WHAT YOU ARE ASKED TO DO
Only the line containing "Given: Click the Target Configuration heading" and the lines after it, up to the end of the listing, should be written out, each exactly as given.

PROVIDED MATERIAL
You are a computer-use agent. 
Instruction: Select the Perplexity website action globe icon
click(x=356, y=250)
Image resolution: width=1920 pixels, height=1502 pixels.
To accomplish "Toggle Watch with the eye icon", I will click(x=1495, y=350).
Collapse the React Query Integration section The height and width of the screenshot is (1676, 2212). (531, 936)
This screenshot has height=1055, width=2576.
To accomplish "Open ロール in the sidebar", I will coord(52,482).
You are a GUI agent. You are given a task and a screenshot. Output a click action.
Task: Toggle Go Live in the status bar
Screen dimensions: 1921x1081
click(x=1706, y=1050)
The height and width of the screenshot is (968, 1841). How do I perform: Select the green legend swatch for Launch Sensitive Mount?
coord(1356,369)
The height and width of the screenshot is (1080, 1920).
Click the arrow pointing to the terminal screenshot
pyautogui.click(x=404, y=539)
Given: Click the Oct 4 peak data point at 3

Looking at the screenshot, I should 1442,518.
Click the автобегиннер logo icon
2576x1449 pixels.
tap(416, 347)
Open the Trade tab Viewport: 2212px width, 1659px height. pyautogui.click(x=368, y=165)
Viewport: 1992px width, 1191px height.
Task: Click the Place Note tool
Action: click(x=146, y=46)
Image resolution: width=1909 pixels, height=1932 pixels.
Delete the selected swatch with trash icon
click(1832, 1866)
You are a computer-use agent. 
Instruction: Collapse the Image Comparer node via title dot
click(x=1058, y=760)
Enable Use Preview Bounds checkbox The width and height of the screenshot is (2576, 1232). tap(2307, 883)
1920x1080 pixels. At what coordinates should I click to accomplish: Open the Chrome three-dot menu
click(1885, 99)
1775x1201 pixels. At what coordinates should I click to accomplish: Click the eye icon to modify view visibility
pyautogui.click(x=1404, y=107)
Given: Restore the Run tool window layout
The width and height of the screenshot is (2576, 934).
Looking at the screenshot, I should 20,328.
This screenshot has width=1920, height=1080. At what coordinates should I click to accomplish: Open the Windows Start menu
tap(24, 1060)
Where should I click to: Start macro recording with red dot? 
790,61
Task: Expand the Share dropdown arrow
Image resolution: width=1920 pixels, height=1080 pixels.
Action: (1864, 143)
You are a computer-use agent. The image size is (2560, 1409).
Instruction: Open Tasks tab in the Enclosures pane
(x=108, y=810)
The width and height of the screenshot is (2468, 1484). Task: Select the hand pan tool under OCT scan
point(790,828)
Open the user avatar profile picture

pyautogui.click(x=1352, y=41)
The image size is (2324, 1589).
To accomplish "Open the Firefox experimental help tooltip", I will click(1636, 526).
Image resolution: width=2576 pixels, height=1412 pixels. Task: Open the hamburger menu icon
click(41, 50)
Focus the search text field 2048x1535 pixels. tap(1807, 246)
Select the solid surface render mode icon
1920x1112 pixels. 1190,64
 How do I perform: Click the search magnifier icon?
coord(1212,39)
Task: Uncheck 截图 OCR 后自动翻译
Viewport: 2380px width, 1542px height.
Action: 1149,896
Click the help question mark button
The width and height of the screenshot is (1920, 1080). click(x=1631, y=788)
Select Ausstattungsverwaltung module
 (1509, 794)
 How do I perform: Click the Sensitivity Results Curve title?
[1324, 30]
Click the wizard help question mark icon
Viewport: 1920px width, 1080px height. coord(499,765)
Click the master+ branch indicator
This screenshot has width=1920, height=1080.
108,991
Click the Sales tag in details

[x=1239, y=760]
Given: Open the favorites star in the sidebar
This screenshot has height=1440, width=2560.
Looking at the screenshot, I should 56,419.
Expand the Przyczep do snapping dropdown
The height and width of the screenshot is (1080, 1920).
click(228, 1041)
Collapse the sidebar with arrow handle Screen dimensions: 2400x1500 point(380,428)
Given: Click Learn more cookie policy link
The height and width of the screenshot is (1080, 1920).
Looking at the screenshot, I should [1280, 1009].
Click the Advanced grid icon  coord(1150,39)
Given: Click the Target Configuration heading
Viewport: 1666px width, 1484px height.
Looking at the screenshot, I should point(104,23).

ANSWER TO THIS PROBLEM
Given: Click the Target Configuration heading
Viewport: 1666px width, 1484px height.
Looking at the screenshot, I should point(104,23).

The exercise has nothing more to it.